### Passage to read
- - -

Evaluate escaped string

Question

I have some strings in a file that are already escaped. So the content of the file looks like this:

Hello\nWorld. This is\tGreat.

When I read the file, I get \n as two different characters instead of one.

How can I convert an escaped string to a non-escaped one?

Can it contain anything C# string literal can contain, like Unicode escape sequences? What about quotation marks? — svick
– svick, Commented Jul 8, 2011 at 19:00

mcdrewski · Accepted Answer · 2014-08-24 12:43:30Z

based on @deAtog 's code, i made some minor additions

support \U00000000 format chars

simplify the hex conversions somewhat

string UnEscape(string s)
{
    StringBuilder sb = new StringBuilder();
    Regex r = new Regex("\\\\[abfnrtv?\"'\\\\]|\\\\[0-3]?[0-7]{1,2}|\\\\u[0-9a-fA-F]{4}|\\\\U[0-9a-fA-F]{8}|.");
    MatchCollection mc = r.Matches(s, 0);

    foreach (Match m in mc)
    {
        if (m.Length == 1)
        {
            sb.Append(m.Value);
        }
        else
        {
            if (m.Value[1] >= '0' && m.Value[1] <= '7')
            {
                int i = Convert.ToInt32(m.Value.Substring(1), 8);
                sb.Append((char)i);
            }
            else if (m.Value[1] == 'u')

- - -

### Items
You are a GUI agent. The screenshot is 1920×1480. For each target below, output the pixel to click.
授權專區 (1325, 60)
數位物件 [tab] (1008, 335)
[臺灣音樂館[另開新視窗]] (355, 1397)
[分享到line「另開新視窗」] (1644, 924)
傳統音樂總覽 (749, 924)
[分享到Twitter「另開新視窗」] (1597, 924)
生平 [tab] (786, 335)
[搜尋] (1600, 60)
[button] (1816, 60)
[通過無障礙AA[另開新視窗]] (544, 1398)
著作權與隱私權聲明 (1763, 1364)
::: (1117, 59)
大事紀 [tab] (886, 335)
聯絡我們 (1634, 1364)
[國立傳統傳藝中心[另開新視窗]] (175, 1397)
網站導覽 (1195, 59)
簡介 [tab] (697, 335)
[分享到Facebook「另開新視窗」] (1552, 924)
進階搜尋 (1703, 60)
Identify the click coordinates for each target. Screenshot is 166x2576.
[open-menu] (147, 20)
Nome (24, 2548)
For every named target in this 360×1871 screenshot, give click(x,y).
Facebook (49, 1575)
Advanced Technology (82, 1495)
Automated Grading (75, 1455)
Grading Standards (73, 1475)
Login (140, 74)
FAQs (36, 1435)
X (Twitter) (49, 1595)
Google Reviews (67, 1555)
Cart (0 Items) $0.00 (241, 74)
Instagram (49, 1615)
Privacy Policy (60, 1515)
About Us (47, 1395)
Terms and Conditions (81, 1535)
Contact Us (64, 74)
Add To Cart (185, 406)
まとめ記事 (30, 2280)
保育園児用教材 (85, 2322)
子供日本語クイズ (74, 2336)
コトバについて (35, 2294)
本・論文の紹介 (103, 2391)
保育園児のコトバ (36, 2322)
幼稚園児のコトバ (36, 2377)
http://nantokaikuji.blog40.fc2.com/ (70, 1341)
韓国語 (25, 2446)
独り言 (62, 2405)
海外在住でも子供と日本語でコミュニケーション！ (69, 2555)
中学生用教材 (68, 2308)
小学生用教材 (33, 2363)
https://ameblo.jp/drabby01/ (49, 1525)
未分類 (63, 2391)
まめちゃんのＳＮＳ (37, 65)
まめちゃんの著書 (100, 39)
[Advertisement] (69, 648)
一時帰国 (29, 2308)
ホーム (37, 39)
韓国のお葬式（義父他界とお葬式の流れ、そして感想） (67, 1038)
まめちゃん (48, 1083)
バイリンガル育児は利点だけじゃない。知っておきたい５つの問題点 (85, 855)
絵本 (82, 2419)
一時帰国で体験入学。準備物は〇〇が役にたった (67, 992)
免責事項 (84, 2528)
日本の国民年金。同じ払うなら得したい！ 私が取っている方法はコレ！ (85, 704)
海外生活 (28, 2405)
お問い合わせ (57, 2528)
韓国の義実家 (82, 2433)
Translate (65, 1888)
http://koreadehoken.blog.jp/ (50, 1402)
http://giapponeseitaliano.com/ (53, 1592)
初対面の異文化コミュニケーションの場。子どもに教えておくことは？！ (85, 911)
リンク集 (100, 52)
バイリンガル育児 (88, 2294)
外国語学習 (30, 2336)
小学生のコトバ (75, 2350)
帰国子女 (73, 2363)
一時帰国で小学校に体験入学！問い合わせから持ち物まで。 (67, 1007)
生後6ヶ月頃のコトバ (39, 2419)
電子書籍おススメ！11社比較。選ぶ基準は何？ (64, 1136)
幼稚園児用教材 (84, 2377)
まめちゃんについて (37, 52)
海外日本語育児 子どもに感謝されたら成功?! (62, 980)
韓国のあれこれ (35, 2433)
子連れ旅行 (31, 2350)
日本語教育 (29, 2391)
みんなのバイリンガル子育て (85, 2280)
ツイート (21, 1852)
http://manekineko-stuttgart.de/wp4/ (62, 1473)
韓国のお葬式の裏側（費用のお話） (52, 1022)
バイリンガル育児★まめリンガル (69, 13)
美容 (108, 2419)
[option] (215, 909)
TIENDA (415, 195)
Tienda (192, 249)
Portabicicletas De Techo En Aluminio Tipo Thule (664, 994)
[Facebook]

- - -

### Job 1
Give the part of the rows that opens with the line containing "進階搜尋 (1703, 60)" and closes with the line containing "X (Twitter) (49, 1595)" as a JSON list of strings, one per line, with blank lines left out.
### Job 2
Take the thread on unescaping strings in C# further from where it stops.
The rows and the thread about unescaping strings in C# come from separate sources.

### Written answer 1
[
  "進階搜尋 (1703, 60)",
  "Identify the click coordinates for each target. Screenshot is 166x2576.",
  "[open-menu] (147, 20)",
  "Nome (24, 2548)",
  "For every named target in this 360×1871 screenshot, give click(x,y).",
  "Facebook (49, 1575)",
  "Advanced Technology (82, 1495)",
  "Automated Grading (75, 1455)",
  "Grading Standards (73, 1475)",
  "Login (140, 74)",
  "FAQs (36, 1435)",
  "X (Twitter) (49, 1595)"
]

### Written answer 2
            {
                int i = Convert.ToInt32(m.Value.Substring(2), 16);
                sb.Append((char)i);
            }
            else if (m.Value[1] == 'U')
            {
                int i = Convert.ToInt32(m.Value.Substring(2), 16);
                sb.Append(char.ConvertFromUtf32(i));
            }
            else
            {
                switch (m.Value[1])
                {
                    case 'a':
                        sb.Append('\a');
                        break;
                    case 'b':
                        sb.Append('\b');
                        break;
                    case 'f':
                        sb.Append('\f');
                        break;
                    case 'n':
                        sb.Append('\n');
                        break;
                    case 'r':
                        sb.Append('\r');
                        break;
                    case 't':
                        sb.Append('\t');
                        break;
                    case 'v':
                        sb.Append('\v');
                        break;
                    default:
                        sb.Append(m.Value[1]);
                        break;
                }
            }
        }
    }

    return sb.ToString();
}

Community · Accepted Answer · 2017-05-23 10:33:58Z

4

You can try using System.Text.RegularExpressions.Regex.Unescape.

There's also an entry on the MSDN forums.

See also How can I Unescape and Reescape strings in .net? .

edited May 23, 2017 at 10:33

CommunityBot

11 silver badge

answered Jul 8, 2011 at 18:52

Brad Christie

102k16 gold badges160 silver badges200 bronze badges

2 Comments

Adriano Carneiro Over a year ago

Quick correction: that's System.Text.RegularExpressions.Regex.Unescape. Please revise.

Variant Over a year ago

Regex.Unescape is unapplicable here, it is used to unescape regex control characters only.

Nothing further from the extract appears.